For this first part, we should clarify what it will mean to “define” the concept of “worldview.” Since the term “worldview” is an analytical construct to use for understanding something that humans adhere to and sometimes reflect upon, the definition of the term can be particularly slippery. And, of course, what it means to “define” something can be more slippery than people often realize. André Droogers has described several possibilities of what it means to “define” something.1 On one level, it can simply involve clarifying what a person means when the person uses the term. But beyond that, a definition is important for giving others a means of interacting with one’s conceptions by establishing a relevant scope of inquiry and identifying characteristics. In terms of categories, scholars have tended to favor “centered set” approaches to definition that provide identifiable and meaningfully distinct characteristics without overly arbitrary limitations of “closed set” approaches. (As an example of where these approaches may differ, consider the famous debate about whether or not Pluto is a planet; according to a centered set approach it always has been, but a certain popular closed set approach has ruled that it is not because it does not adhere strictly to all the view’s defined characteristics of a planet.) Hence, many, myself included, prefer the approach of Ludwig Wittgenstein in offering a “family resemblance” type of definition for worldview. That is, rather than attempting to identify the necessary and sufficient characteristics of a worldview, it is more helpful to identify possible traits to look for in the descriptive and classifying work of worldview analysis.
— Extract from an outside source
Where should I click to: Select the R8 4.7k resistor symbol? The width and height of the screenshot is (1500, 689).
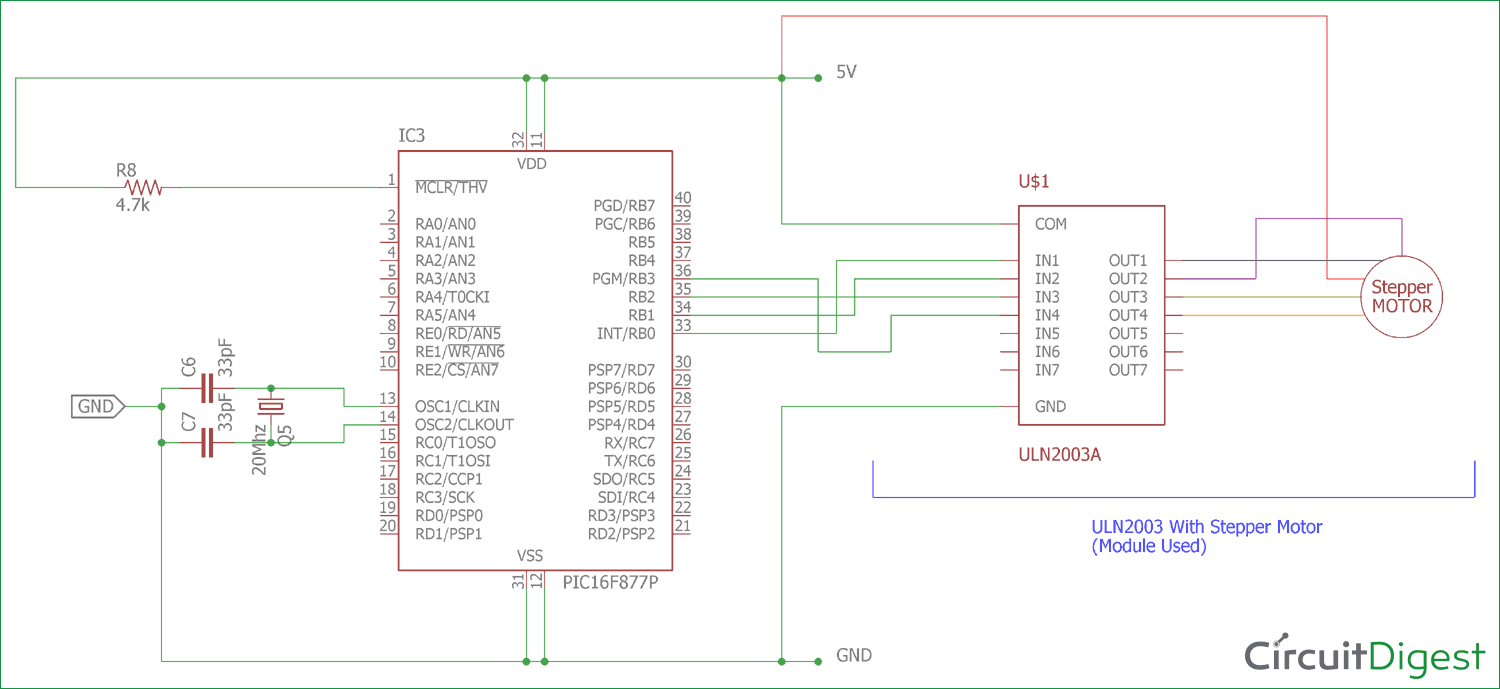[x=145, y=187]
The concept of “worldview” has an extensive history that has drawn interest from a variety of fields of research.2 The origin of this precise term is the German term Weltanschauung coined by Immanuel Kant, who used it only once in his Critique of Judgment (1790). In this context, Kant used it simply refer to the “sense perception of the world” (Welt + Anschauung), meaning that it had a similar sense to other preexisting German compounds, such as Weltbeschauung (world examination or inspection), Weltbetrachtung (world consideration or contemplation) and Weltansicht (world view or opinion).3 Such a concept was one way of expressing his epistemological ideas of distinguishing between noumena and phenomena, the thing in itself and a person’s perception of the thing. But after Kant’s initial solitary use of Weltanschauung, it quickly developed into a much more significant notion across a variety of contexts of describing a conception of the universe from a knower’s perspective.
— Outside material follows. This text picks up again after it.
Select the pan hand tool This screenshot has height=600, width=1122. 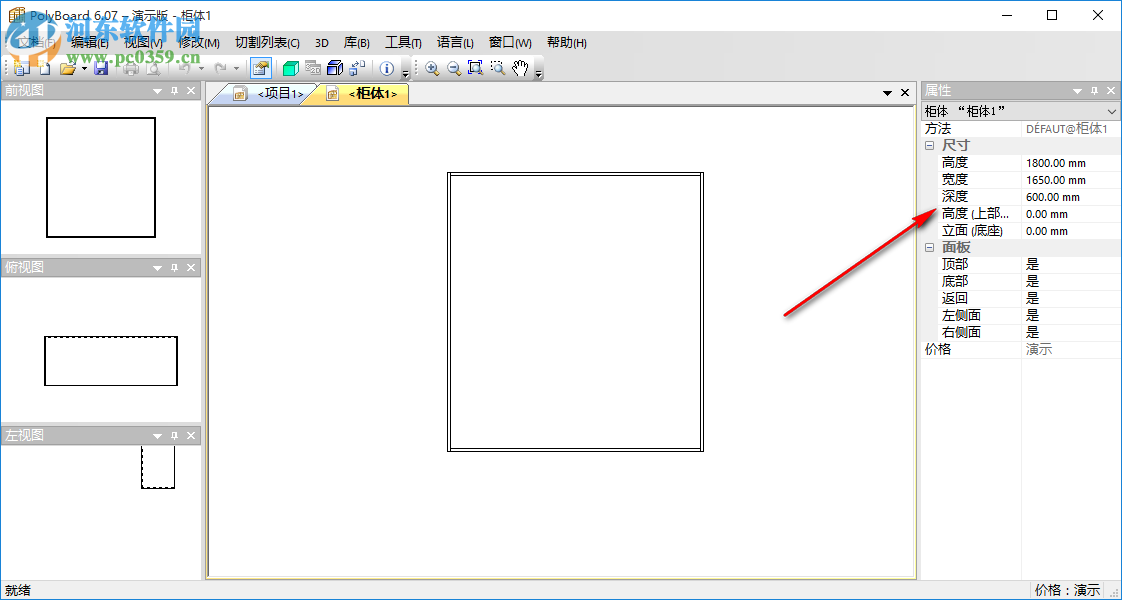point(520,68)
In my dissertation, I listed the following eleven definitions of “worldview”:
Diederik Aerts et al.: “a symbolic system of representation that allows us to integrate everything we know about the world and ourselves into a global picture, one that illuminates reality as it is presented to us within a certain culture.”4
Clifford Geertz: “an attempt (of an implicit and directly felt rather than explicit and consciously thought-about sort) to conserve the fund of general meanings in terms of which each individual interprets his experience and organizes his conduct.”5
Paul Hiebert: “the ‘fundamental cognitive, affective, and evaluative presuppositions a group of people make about the nature of things, and which they use to order their lives.’ Worldviews are what people in a community take as given realities, the maps they have of reality that they use for living.”6 Or, later in the same source: “It encompasses people’s images or maps of the reality of all things that they use for living their lives. It is the cosmos thought to be true, desirable and moral by a community of people.”7
Kathryn A. Johnson, Eric D. Hill, and Adam B. Cohen: “Sometimes referred to in anthropology as ‘ordered universes’ (Klass, 1995), worldviews are the socially constructed realities which humans use to frame perception and experience (Redfield, 1952). A worldview involves how an individual knows and thinks about what is in the world, and worldviews influence how he or she relates to the persons and things in the environment.”8
Michael Kearney: “The world view of a people is their way of looking at reality. It consists of basic assumptions and images that provide a more or less coherent, though not necessarily accurate, way of thinking about the world. A world view comprises images of Self and of all that is recognized as not-Self, plus ideas about relationships between them, as well as other ideas we will discuss.”9 Or, later in the same source, “the collection of basic assumptions that an individual or a society has about reality.”10
Mark E. Koltko-Rivera: “sets of beliefs and assumptions that describe reality. A given worldview encompasses assumptions about a heterogeneous variety of topics, including human nature, the meaning and nature of life, and the composition of the universe itself, to name but a few issues.”11
David K. Naugle: “a semiotic system of narrative signs that creates the definitive symbolic universe which is responsible in the main for the shape of a variety of life-determining, human practices. It creates the channels in which the waters of reason flow. It establishes the horizon of an interpreter’s point of view by which texts of all types are understood. It is that mental medium by which the world is known.”12
James H. Olthuis: “the integrative and interpretative framework by which order and disorder are judged; it is the standard by which reality is managed and pursued; it is the set of hinges on which all our everyday thinking and doing turns.”13 Or, later in the same source, “simultaneously a vision ‘of’ life and the world and a vision ‘for’ life and the world.”14
James W. Sire: “a commitment, a fundamental orientation of the heart, that can be expressed as a story or in a set of presuppositions (assumptions which may be true, partially true or entirely false) that we hold (consciously or subconsciously, consistently or inconsistently) about the basic constitution of reality, and that provides the foundation on which we live and move and have our being.”15
Brian J. Walsh and J. Richard Middleton: “A world view is never merely a vision of life. It is always a vision for life as well…. A world view, then, provides a model of the world which guides its adherents in the world. It stipulates how the world ought to be, and it thus advises how its adherents ought to conduct themselves in the world.”16 Or, later in the same source, “world views are founded on ultimate faith commitments.”17
N. T. Wright: “Worldviews have to do with the presuppositional, pre-cognitive stage of a culture or society. Wherever we find the ultimate concerns of human beings, we find worldviews.”18
Apart from the use of the basic term, no singular thread connects all these definitions. Many emphasize assumptions or presuppositions. Many use language that implicitly or explicitly refers to a “frame” or “framework.” Many portray the concept as a symbolic reality. Some explicitly link it to action. Finally, as befits the language of “worldview,” many use visual metaphors for their definitions.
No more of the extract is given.